À quelques jours de sa promulgation, après son vote définitif le 16 octobre dernier, la loi Elan connaît un nouveau contretemps, avec la saisine du Conseil constitutionnel par 60 députés de l'opposition. Deux dimensions de la loi sont attaquées : le versant accessibilité et le versant loi littoral, comme nous l'apprend le texte du recours, qui nous a été communiqué par le groupe PS de l'Assemblée nationale.
Premier sujet de discorde le passage d'un objectif de 100% de logements accessibles dans le neuf à "8%", d'après les députés signataires. "Il apparaît que les dispositions de l'article 18 n'ont pas vocation à introduire dans notre législation des exceptions et dérogations justifiées et circonscrites mais à remettre en cause la substance même du principe de l'accessibilité", estiment-ils.

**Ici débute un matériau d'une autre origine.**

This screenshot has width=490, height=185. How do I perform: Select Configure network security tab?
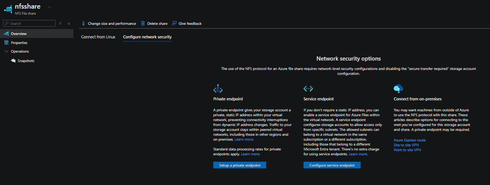(147, 37)
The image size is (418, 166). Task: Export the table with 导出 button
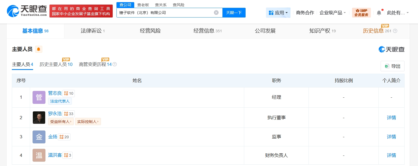pyautogui.click(x=392, y=66)
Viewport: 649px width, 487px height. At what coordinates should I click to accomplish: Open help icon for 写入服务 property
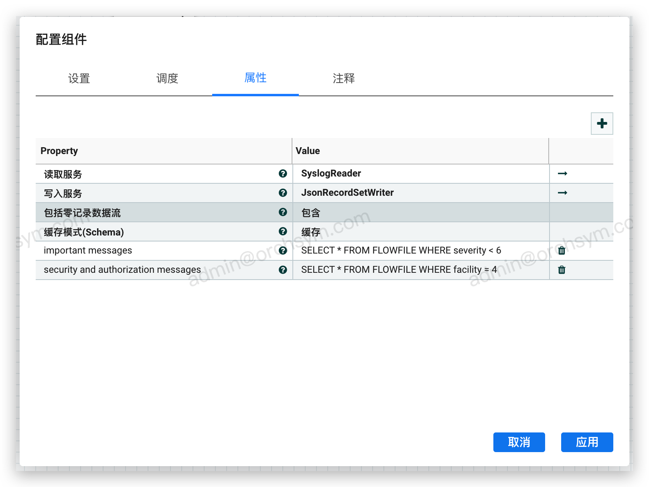[283, 193]
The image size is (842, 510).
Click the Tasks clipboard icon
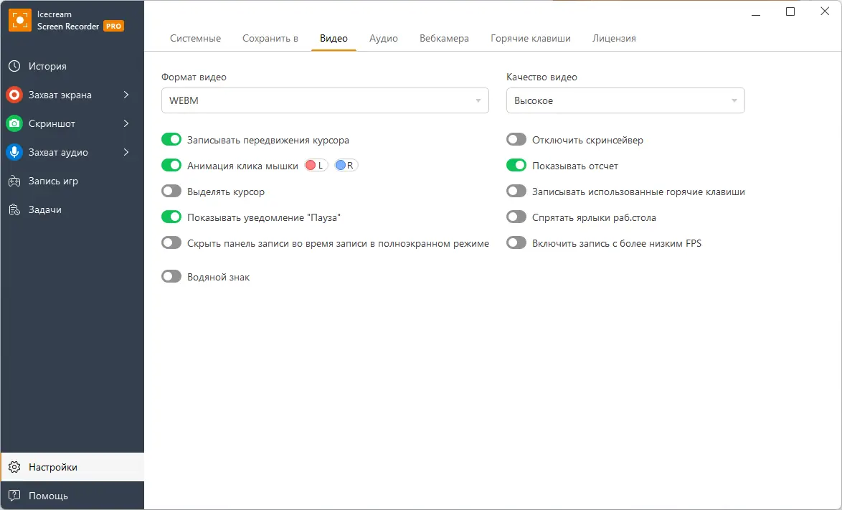pyautogui.click(x=14, y=209)
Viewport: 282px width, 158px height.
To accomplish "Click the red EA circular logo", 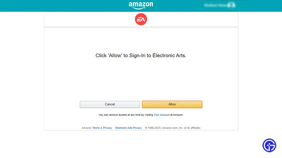I will click(141, 19).
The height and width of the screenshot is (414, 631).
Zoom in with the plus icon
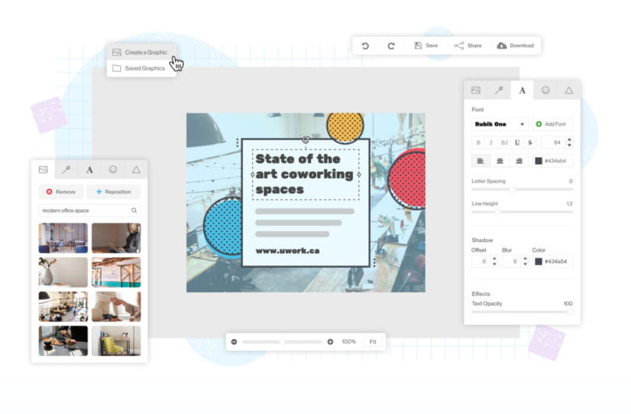click(x=330, y=342)
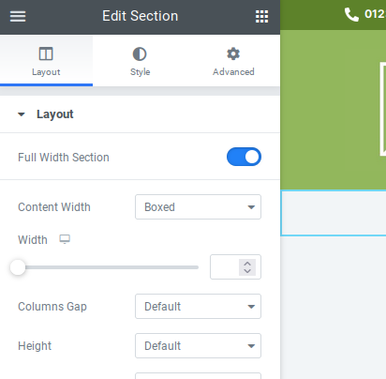
Task: Click the desktop responsive icon beside Width
Action: click(x=65, y=239)
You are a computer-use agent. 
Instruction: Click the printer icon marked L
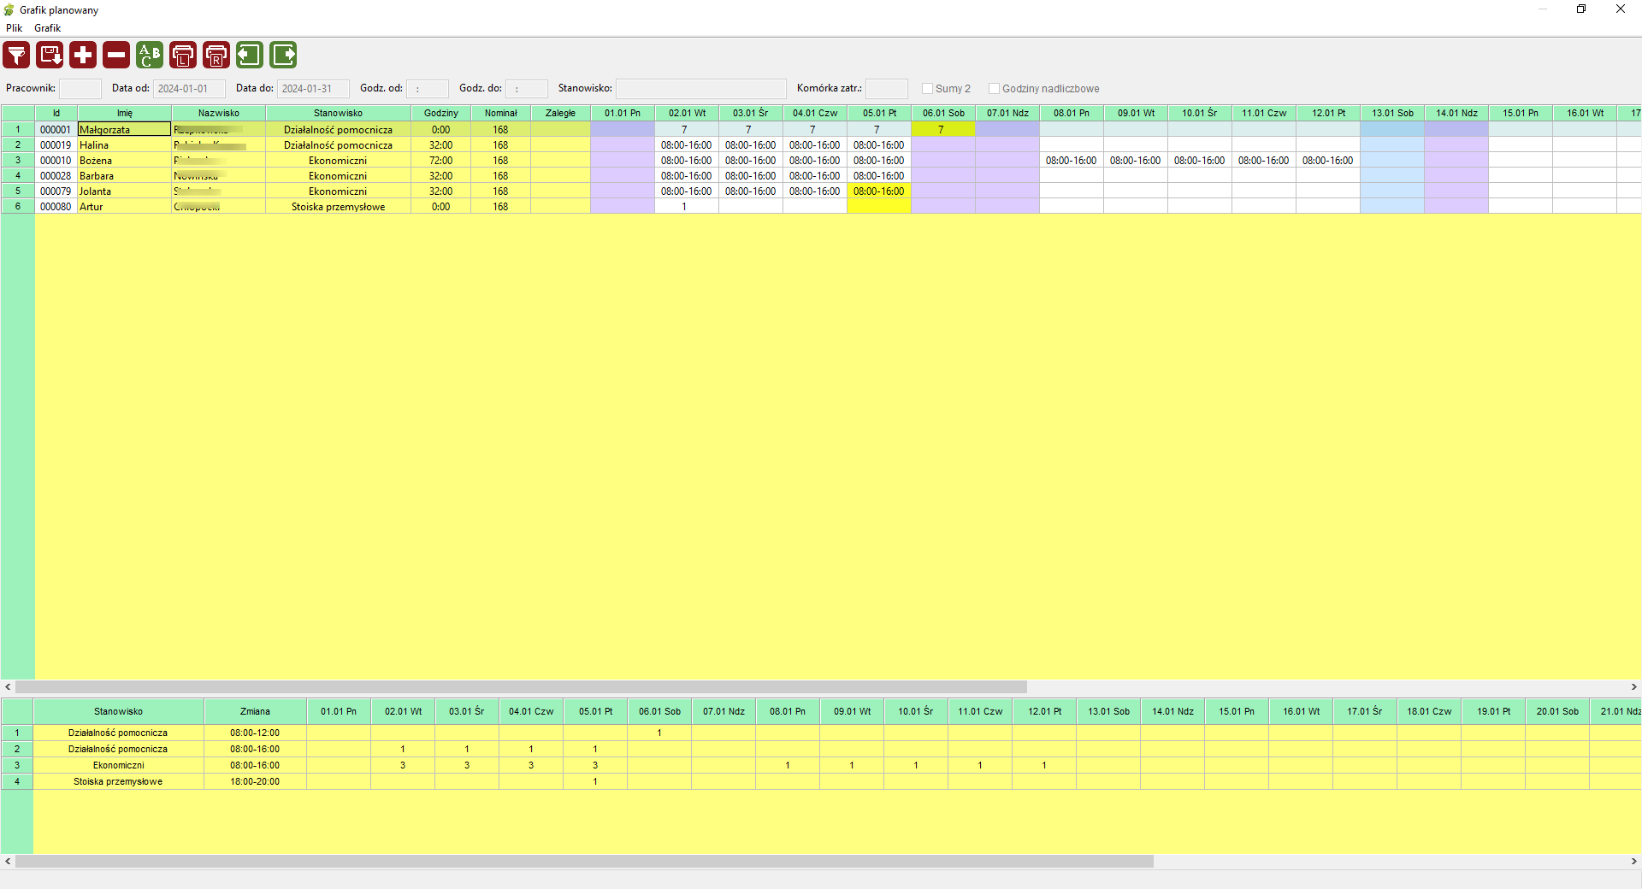[x=183, y=56]
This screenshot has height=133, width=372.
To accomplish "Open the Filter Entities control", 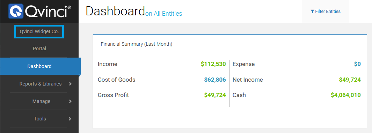I will pyautogui.click(x=326, y=12).
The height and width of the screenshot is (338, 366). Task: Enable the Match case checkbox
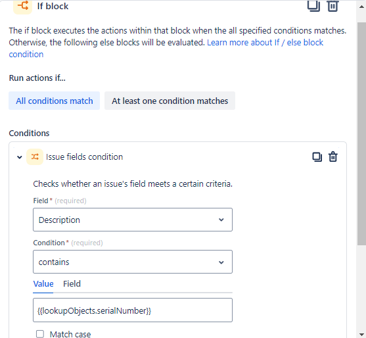(40, 334)
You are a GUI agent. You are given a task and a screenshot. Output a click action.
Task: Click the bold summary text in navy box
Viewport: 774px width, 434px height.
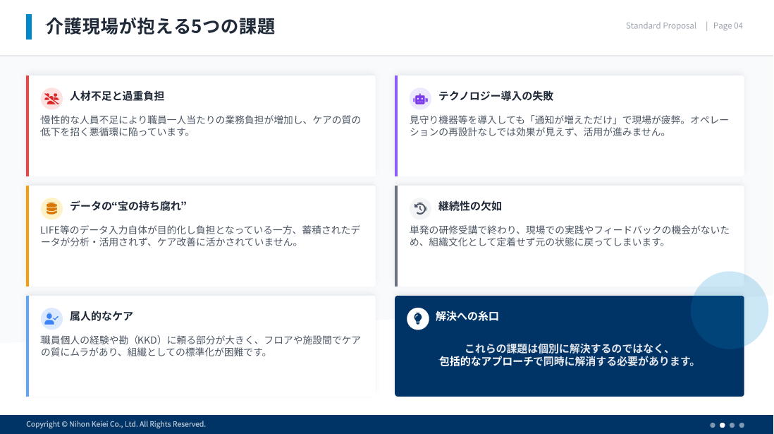click(x=568, y=355)
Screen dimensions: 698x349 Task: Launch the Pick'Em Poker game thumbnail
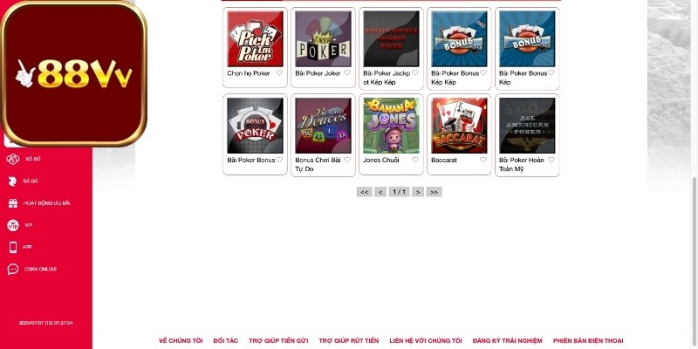point(255,38)
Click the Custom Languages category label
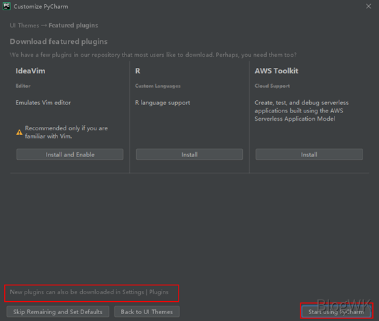Screen dimensions: 379x321 coord(158,86)
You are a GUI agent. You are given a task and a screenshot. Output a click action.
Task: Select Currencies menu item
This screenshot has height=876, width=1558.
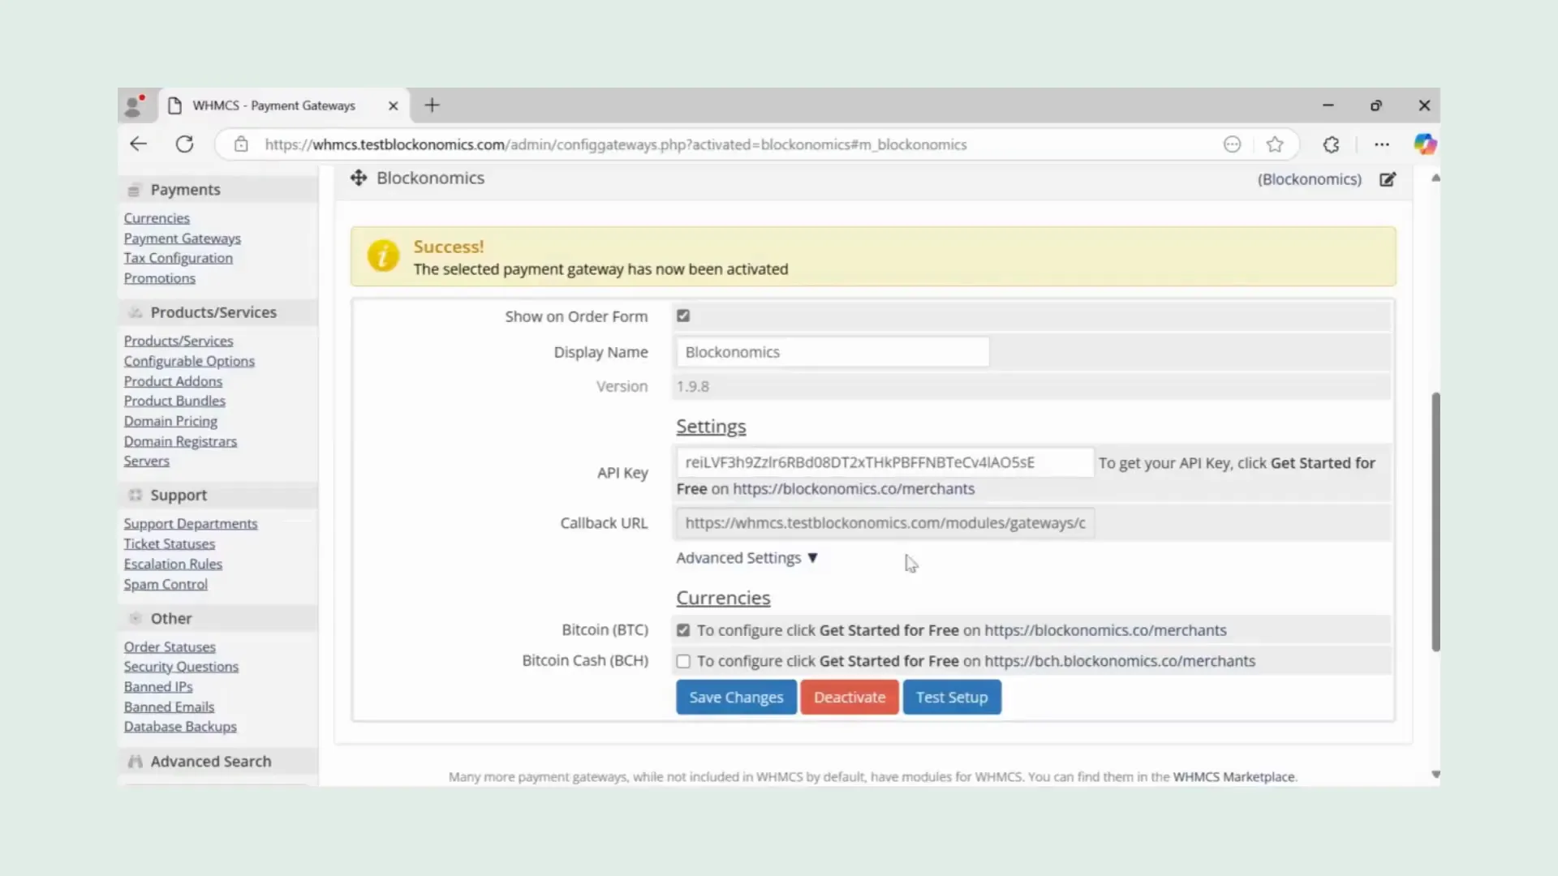(x=157, y=218)
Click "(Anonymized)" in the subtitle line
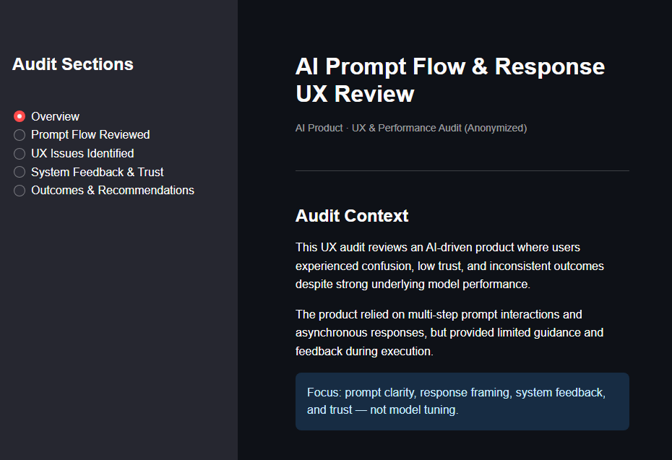 [x=495, y=129]
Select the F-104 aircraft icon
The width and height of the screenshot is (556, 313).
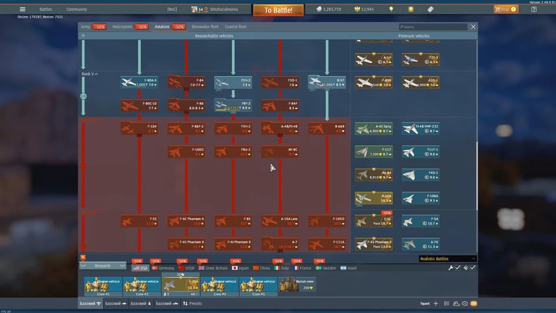pyautogui.click(x=140, y=128)
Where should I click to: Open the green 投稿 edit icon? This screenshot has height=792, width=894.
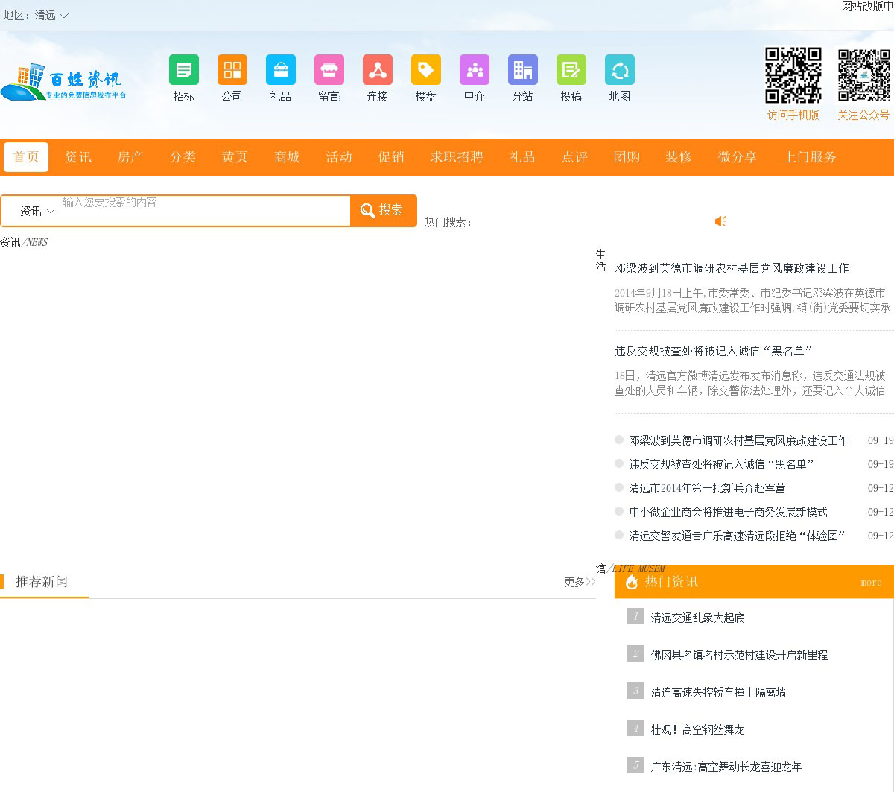(571, 70)
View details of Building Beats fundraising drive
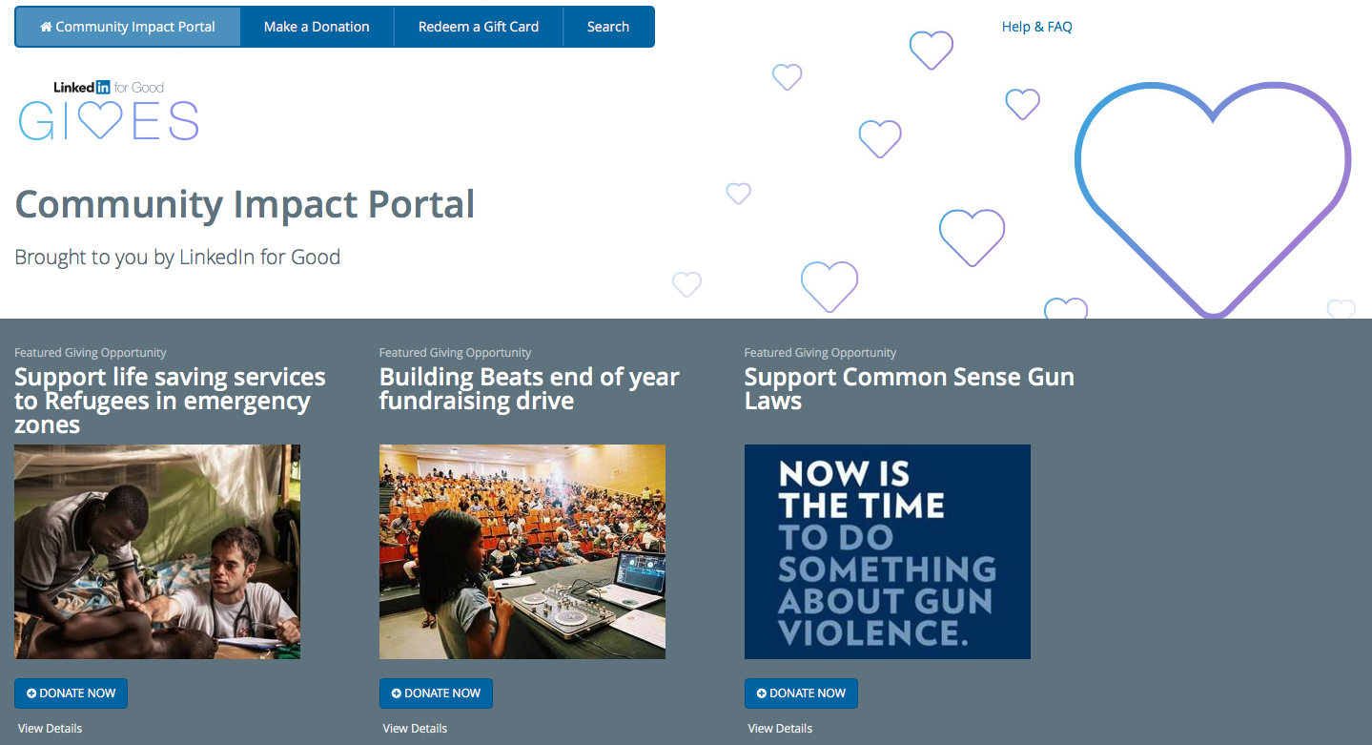 (x=415, y=728)
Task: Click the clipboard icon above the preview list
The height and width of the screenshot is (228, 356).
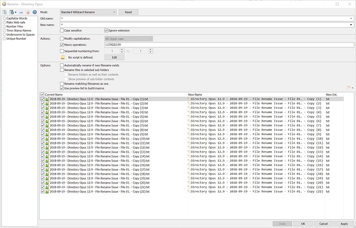Action: point(349,88)
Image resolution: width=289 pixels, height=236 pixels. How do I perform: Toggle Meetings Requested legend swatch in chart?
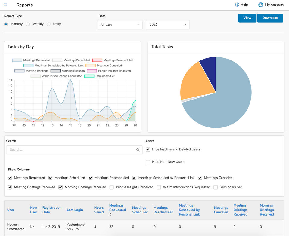coord(17,60)
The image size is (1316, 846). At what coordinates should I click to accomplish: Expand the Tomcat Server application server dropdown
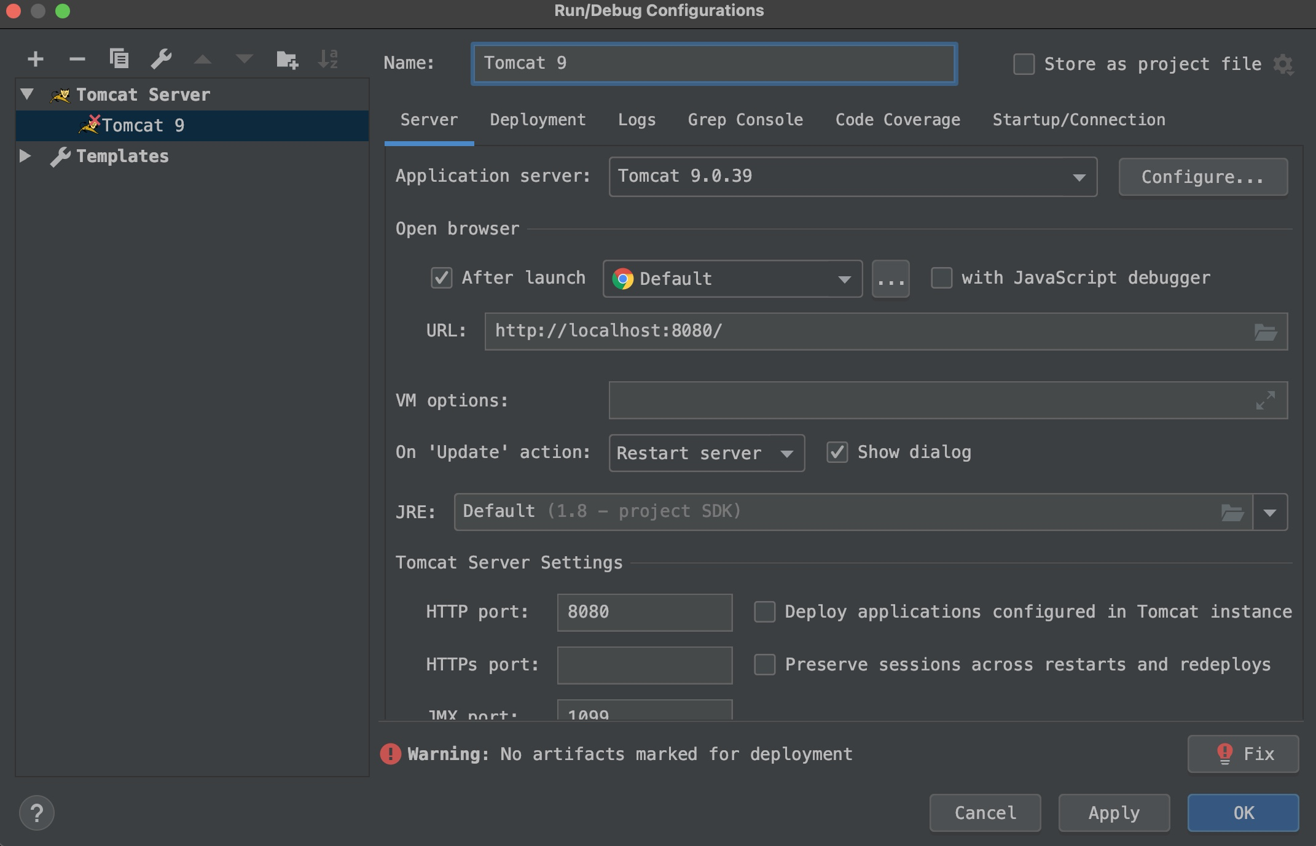pyautogui.click(x=1078, y=176)
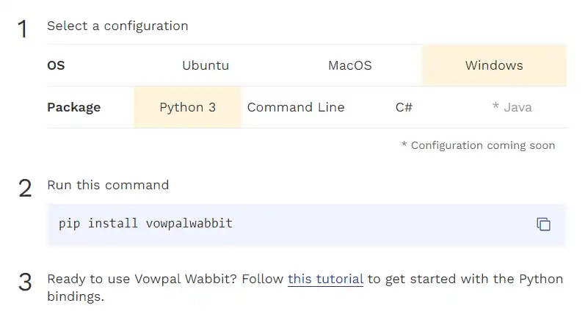Select Ubuntu as the OS

coord(206,65)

S'ils avancent le chiffre de 8%, c'est parce que le nouveau quota de 20% ne s'appliquerait principalement qu'aux bâtiments R+4 et de hauteur supérieure, qui ne représenteraient que "40% des immeubles de logements construits sur la décennie écoulée" - ce qui nous amène au 8% suscité.
Ce 24 octobre, l'association APF France Handicap avait appelé de nouveau les parlementaires à saisir le Conseil Constitutionnel, considérant que "ce principe de quota est contraire aux principes constitutionnels d'égalité de traitement et de non-discrimination" et fournissant un argumentaire détaillé.
Les logements "évolutifs" ne convainquent pas les 60 députés
Ces dispositions font qu'en tenant compte du nombre de personnes handicapées et du nombre grandissant de personnes âgées en situation de maintien à domicile "le gouvernement et le législateur créent les conditions d'un stock de logements accessibles nettement insuffisant pour satisfaire les besoins actuels et futurs de la population".
La loi Elan prévoit toutefois que 80% des logements non-accessibles soient "évolutifs". Une mesure qui ne convainc pas non plus les députés. "Ce dispositif, conçu comme un élément de souplesse par le législateur, risque de conduire à des discriminations par les bailleurs dans le choix des locataires au détriment des personnes pour lesquelles des travaux seraient rendus nécessaires. Dans un contexte financier difficile, tous les bailleurs - y compris sociaux - seront de fait incités à minimiser la part des locataires porteurs de handicap dans leur parc locatif pour se prémunir de travaux futurs."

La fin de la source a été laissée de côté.